Wie kommen wir weg vom klimaschädlichen Erdölhunger und
können eine nachhaltige Welt schaffen - gegen den Widerstand
der Energielobby?
Seit der Ölkrise der 70er Jahre hat sich unsere Abhängigkeit
von importiertem Öl nicht verringert. Der Wechsel scheitert
nicht an der Technologie, die längst vorhanden ist - er scheitert
an politischen Widerständen. Wenn sich nämlich die bisher
zentrale, kommerzielle in dezentrale, kostenlose Primärenergieversorgung
wandeln würde, wären große Segmente der Energieindustrie
bankrott. Also geht es um Geld. Viel Geld. Und deshalb mauert die
Energielobby und flüstert der Menschheit ein, dass ein Wechsel
unrealistisch sei. Denn sie hat alles zu verlieren, wenn die Versorgung
demokratisiert wird. Die Folge: Die verfilzten Eliten bremsen, wo
sie nur können. Ihre Dinosaurier sitzen in einflussreichen
Behörden und erdreisten sich nicht, Kohle und Atomkraft das
Wort zu reden. Dabei ist der Klimawandel nur ein Problem des heutigen
Weltenergiesystems - von Atommüll, Ressourcenkonflikten, Gesundheitsschäden
und dem hohen Wasserverbrauch ganz zu schweigen.
Diesen Negativbeispielen stehen engagierte Protagonisten gegenüber,
die daran arbeiten, künftigen Generationen eine lebenswerte
Erde zu hinterlassen - gegen die Ignoranz der mächtigen Energiewirtschaft.
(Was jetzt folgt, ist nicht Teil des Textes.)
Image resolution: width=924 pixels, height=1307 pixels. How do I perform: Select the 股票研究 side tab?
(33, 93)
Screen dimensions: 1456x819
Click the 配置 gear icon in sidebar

Innovative Unternehmer, prominente Umweltaktivisten, Friedensnobelpreisträger,
Politiker in allen Erdteilen propagieren: Yes, we can. Fechner zeigt
ihre Arbeit, lässt sie in Interviews die Problematiken erklären
und stellt die Vision vor, jeden an unserer Erde teilhaben zu lassen.
Seriös und zugleich modern inszeniert, macht die Doku Hoffnung
und, viel wichtiger, sie gibt eine Anleitung zum Handeln. (kino.de)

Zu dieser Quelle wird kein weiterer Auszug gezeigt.